▶ How to complete this task:
Repeat the entries below exactly. Begin with the first line and end with the line that contains "Focus the field".
^^^^^^^^^^^^^^^^
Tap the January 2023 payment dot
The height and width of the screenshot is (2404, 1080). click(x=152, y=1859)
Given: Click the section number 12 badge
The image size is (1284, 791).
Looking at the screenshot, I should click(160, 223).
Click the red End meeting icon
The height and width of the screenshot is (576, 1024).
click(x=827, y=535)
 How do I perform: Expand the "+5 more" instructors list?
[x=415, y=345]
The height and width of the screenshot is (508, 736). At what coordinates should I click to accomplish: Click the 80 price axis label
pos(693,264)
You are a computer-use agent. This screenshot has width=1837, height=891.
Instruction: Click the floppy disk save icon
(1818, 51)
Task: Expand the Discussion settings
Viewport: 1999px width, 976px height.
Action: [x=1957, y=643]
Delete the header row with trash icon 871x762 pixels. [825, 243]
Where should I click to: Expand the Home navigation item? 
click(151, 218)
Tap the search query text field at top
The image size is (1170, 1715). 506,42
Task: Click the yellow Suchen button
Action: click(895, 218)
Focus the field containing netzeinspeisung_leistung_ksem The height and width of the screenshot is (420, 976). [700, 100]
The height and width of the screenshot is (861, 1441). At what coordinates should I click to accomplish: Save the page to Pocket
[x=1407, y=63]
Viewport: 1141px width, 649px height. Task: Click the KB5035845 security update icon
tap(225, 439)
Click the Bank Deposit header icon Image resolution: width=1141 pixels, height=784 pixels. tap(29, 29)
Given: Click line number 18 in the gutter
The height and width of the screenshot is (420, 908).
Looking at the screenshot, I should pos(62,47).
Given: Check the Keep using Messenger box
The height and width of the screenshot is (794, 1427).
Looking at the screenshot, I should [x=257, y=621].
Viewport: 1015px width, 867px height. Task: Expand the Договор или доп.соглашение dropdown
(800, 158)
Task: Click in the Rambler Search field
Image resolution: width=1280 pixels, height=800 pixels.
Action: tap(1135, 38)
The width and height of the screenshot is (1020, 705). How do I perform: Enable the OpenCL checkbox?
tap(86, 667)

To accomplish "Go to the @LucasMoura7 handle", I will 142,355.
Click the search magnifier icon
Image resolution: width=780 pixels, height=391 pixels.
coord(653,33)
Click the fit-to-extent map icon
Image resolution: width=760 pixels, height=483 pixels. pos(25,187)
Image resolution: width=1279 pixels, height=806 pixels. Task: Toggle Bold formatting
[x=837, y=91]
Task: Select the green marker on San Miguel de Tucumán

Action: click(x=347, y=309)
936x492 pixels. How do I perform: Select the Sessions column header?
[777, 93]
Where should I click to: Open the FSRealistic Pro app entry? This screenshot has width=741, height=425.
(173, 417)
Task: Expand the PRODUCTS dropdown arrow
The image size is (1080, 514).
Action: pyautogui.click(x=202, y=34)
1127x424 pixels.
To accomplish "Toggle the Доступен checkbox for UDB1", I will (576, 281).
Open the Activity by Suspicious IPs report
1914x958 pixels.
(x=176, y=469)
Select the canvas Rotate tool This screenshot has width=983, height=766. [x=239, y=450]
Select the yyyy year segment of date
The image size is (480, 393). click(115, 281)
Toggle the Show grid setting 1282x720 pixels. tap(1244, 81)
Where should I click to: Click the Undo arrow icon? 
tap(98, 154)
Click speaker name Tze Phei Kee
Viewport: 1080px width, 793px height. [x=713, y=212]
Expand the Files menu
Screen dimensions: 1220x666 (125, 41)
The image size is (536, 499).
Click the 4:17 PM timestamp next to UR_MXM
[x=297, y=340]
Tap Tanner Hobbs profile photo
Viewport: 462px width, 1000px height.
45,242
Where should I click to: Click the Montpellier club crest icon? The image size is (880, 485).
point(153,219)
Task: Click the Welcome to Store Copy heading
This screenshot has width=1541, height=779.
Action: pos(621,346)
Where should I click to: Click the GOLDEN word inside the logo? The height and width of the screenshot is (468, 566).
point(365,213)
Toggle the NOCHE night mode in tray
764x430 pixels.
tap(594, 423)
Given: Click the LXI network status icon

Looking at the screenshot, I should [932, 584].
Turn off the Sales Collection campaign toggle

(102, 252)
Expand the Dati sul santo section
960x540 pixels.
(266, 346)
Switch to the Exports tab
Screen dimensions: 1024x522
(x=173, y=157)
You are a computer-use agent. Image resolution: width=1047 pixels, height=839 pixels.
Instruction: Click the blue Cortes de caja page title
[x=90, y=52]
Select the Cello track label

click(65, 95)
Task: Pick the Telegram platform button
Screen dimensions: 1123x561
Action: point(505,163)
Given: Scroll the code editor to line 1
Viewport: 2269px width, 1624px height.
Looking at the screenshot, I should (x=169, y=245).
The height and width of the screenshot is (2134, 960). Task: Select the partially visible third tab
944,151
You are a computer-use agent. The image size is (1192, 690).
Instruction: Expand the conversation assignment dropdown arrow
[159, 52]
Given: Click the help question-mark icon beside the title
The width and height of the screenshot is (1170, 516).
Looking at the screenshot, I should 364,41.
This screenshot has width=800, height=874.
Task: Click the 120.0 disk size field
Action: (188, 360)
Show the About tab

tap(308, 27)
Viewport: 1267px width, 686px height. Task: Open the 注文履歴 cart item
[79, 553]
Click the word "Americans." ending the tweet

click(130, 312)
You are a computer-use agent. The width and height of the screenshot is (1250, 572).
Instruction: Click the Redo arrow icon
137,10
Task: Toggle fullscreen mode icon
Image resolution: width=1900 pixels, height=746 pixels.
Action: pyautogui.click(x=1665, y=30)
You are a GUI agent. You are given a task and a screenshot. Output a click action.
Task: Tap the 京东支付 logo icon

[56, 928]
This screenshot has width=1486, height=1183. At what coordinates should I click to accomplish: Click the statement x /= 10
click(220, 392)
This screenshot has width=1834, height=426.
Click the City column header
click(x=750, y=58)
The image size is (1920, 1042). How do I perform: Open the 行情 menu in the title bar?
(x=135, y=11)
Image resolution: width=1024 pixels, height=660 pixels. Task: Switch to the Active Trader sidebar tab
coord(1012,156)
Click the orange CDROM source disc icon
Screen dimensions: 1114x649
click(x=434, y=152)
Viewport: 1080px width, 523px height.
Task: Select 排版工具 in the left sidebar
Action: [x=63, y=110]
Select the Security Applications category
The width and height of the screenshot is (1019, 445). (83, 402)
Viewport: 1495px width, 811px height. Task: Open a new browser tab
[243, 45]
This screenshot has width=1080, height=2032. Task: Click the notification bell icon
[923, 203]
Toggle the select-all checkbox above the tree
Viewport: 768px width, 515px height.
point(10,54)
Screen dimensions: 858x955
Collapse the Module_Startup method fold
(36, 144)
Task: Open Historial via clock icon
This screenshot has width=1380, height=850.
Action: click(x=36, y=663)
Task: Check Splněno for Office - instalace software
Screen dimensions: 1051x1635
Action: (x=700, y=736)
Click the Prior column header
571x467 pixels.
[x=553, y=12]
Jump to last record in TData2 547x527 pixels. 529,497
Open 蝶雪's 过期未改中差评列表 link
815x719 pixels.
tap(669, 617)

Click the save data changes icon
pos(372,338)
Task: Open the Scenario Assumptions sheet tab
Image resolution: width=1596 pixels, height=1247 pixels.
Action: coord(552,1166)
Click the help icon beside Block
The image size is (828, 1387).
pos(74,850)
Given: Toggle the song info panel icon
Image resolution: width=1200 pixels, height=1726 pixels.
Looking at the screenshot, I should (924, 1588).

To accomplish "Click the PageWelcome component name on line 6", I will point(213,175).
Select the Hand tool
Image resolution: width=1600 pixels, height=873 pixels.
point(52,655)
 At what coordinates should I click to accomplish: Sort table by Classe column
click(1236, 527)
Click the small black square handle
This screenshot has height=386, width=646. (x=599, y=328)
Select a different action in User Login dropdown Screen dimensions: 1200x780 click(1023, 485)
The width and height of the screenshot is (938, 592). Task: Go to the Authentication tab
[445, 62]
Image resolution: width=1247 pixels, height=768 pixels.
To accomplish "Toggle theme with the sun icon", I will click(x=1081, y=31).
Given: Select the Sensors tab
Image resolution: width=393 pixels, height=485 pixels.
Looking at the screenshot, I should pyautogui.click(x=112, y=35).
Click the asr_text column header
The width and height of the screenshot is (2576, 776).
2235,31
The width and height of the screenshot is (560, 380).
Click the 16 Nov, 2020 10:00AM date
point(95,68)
^^^^^^^^^^^^^^^^
▶ Result of this exercise:
Tap the January 2023 payment dot
The height and width of the screenshot is (2404, 1080). click(x=152, y=1859)
Given: Click the section number 12 badge
The image size is (1284, 791).
Looking at the screenshot, I should click(160, 223).
Click the red End meeting icon
The height and width of the screenshot is (576, 1024).
click(x=827, y=535)
 How do I perform: Expand the "+5 more" instructors list?
[x=415, y=345]
The height and width of the screenshot is (508, 736). At what coordinates should I click to accomplish: Click the 80 price axis label
pos(693,264)
You are a computer-use agent. This screenshot has width=1837, height=891.
Instruction: Click the floppy disk save icon
(1818, 51)
Task: Expand the Discussion settings
Viewport: 1999px width, 976px height.
Action: [x=1957, y=643]
Delete the header row with trash icon 871x762 pixels. [825, 243]
Where should I click to: Expand the Home navigation item? 
click(151, 218)
Tap the search query text field at top
The image size is (1170, 1715). 506,42
Task: Click the yellow Suchen button
Action: click(895, 218)
Focus the field containing netzeinspeisung_leistung_ksem The height and width of the screenshot is (420, 976). [700, 100]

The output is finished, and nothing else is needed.